Assignment
Return the records below exactly as they are written.

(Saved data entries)
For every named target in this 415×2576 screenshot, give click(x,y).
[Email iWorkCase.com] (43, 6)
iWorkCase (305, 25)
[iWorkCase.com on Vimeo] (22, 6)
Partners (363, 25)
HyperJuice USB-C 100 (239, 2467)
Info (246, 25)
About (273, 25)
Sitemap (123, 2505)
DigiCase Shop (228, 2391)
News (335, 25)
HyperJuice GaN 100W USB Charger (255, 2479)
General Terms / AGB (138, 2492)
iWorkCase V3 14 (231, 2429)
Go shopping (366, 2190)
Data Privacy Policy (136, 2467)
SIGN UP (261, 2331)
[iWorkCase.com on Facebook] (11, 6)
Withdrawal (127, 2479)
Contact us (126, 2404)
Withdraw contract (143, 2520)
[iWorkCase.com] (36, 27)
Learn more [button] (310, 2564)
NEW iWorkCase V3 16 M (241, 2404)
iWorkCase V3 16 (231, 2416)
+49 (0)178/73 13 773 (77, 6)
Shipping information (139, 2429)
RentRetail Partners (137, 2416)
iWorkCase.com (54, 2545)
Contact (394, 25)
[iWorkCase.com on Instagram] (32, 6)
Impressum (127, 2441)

Exercise solution
For every named target in this 415×2576 screenshot, give click(x,y).
[Email iWorkCase.com] (43, 6)
iWorkCase (305, 25)
[iWorkCase.com on Vimeo] (22, 6)
Partners (363, 25)
HyperJuice USB-C 100 (239, 2467)
Info (246, 25)
About (273, 25)
Sitemap (123, 2505)
DigiCase Shop (228, 2391)
News (335, 25)
HyperJuice GaN 100W USB Charger (255, 2479)
General Terms / AGB (138, 2492)
iWorkCase V3 14 (231, 2429)
Go shopping (366, 2190)
Data Privacy Policy (136, 2467)
SIGN UP (261, 2331)
[iWorkCase.com on Facebook] (11, 6)
Withdrawal (127, 2479)
Contact us (126, 2404)
Withdraw contract (143, 2520)
[iWorkCase.com] (36, 27)
Learn more [button] (310, 2564)
NEW iWorkCase V3 16 M (241, 2404)
iWorkCase V3 16 (231, 2416)
+49 (0)178/73 13 773 (77, 6)
Shipping information (139, 2429)
RentRetail Partners (137, 2416)
iWorkCase.com (54, 2545)
Contact (394, 25)
[iWorkCase.com on Instagram] (32, 6)
Impressum (127, 2441)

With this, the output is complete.